Introduction

As digital assets and blockchain technologies continue their transformation from emerging innovation to mainstream financial infrastructure, the intersection of cryptocurrency and traditional capital markets has become increasingly complex and strategically critical. Companies operating in the digital asset space face a unique constellation of regulatory, disclosure, and structural challenges when seeking to access public markets or institutional capital.

In this installment of our Crypto Law series, we sit down with Michael J. Blankenship, Managing Partner and Houston Co-Chair of the Capital Markets Practice at Winston & Strawn LLP, to explore the evolving landscape of capital markets transactions for cryptocurrency and blockchain companies. With extensive experience guiding both emerging and established companies through IPOs, SPAC transactions, and private capital raises, Blankenship provides invaluable insights into the strategic considerations that define success in this rapidly evolving sector.

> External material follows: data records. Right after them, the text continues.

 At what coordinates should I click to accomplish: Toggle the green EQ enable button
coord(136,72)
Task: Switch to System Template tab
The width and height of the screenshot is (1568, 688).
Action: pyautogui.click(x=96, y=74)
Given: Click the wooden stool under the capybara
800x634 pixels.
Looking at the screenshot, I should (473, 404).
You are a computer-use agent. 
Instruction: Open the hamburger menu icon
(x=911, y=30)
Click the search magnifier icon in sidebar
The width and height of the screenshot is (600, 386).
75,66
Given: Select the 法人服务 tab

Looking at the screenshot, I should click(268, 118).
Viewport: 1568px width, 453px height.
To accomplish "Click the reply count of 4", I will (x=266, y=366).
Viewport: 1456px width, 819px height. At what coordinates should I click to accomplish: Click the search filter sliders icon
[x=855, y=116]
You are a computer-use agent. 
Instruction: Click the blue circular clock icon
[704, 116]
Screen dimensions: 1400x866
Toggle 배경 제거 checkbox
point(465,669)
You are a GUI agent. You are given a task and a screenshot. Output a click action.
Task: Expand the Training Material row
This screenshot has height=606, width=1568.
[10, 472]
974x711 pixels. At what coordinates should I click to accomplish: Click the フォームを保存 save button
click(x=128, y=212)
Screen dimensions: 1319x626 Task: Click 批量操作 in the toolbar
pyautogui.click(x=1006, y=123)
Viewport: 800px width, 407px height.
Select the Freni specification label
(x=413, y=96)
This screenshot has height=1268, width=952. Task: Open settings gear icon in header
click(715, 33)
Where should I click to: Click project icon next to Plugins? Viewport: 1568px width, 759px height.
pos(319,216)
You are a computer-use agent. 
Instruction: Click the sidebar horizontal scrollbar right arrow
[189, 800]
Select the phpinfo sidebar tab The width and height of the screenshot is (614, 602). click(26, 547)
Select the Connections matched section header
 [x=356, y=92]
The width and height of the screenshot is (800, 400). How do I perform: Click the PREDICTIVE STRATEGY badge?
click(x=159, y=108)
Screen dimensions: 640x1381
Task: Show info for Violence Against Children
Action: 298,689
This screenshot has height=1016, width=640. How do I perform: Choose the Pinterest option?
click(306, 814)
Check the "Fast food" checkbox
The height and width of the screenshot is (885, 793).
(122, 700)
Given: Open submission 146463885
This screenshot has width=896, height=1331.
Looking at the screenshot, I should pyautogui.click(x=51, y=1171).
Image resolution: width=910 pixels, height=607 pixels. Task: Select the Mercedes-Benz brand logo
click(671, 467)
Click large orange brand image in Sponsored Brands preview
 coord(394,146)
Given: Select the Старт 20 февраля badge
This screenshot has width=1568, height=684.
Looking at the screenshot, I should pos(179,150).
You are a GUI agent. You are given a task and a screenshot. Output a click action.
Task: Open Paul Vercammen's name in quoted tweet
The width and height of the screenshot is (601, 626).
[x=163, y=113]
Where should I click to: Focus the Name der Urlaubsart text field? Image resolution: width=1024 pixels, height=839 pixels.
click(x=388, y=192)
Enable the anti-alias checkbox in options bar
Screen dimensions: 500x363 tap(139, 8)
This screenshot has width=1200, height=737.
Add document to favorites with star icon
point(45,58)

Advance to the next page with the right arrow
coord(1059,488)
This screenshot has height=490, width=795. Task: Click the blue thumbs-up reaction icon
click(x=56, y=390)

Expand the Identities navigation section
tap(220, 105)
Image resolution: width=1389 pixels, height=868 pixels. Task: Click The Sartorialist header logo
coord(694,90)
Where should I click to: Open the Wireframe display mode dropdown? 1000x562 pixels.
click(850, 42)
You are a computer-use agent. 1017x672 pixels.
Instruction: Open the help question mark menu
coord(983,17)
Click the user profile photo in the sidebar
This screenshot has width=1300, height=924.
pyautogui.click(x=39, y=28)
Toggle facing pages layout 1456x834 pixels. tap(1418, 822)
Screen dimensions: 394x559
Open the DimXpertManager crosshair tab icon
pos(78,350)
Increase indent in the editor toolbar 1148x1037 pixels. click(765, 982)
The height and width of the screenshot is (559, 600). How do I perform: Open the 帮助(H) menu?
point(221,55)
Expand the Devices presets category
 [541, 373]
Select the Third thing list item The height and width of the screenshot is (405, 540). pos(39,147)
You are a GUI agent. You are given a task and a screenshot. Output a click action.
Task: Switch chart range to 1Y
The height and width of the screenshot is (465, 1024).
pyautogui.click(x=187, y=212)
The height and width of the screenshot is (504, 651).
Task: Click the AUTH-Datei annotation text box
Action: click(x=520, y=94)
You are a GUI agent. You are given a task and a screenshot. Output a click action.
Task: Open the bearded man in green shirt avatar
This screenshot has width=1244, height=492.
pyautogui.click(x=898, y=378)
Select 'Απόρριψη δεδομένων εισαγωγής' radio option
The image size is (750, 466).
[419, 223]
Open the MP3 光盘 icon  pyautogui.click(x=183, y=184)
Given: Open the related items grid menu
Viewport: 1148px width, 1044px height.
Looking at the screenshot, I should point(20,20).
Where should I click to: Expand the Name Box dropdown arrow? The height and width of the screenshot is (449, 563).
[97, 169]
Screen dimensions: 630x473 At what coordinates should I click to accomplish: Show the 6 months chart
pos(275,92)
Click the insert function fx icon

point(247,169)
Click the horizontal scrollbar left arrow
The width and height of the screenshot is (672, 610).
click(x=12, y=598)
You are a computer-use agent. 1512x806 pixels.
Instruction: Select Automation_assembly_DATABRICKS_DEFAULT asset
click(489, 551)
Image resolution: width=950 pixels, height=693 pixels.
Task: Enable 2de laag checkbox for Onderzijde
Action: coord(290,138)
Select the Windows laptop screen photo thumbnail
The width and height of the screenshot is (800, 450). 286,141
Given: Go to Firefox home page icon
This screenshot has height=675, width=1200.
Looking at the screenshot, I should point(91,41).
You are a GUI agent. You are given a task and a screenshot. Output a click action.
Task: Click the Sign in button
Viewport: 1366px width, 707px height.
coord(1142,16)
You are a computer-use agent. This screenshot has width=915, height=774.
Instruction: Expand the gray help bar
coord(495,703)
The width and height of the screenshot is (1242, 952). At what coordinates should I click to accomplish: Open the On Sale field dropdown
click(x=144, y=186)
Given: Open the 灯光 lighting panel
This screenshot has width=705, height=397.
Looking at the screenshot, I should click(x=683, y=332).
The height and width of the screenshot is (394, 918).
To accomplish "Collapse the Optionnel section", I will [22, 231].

From the complexities of token economics disclosure in public offerings to the nuanced structuring requirements of venture capital investments in blockchain startups, this conversation illuminates the practical realities facing companies at the nexus of digital innovation and traditional finance. As regulatory frameworks continue to develop and institutional adoption accelerates, understanding these capital markets dynamics has become essential for any organization operating in or investing in the digital asset ecosystem.

The following discussion addresses three critical areas where traditional capital markets practices intersect with digital asset considerations: public market strategies for crypto companies, SPAC transactions in the blockchain space, and the evolving landscape of venture capital and private equity investment in emerging digital asset ventures.

Q: As co-chair of Winston's Capital Markets Practice, what unique considerations should cryptocurrency and blockchain companies evaluate when planning IPOs or direct listings? How do you advise crypto companies on addressing regulatory uncertainty and disclosure requirements in their public offerings?

As co-chair of Winston's Capital Markets Practice, I work closely with cryptocurrency and blockchain companies that are navigating the path to the public markets. These companies must address several unique considerations in an IPO or direct listing. We advise clients to engage early with experienced securities counsel and, when appropriate, former regulators or technical experts to assess classification risk and develop a thoughtful, defensible position.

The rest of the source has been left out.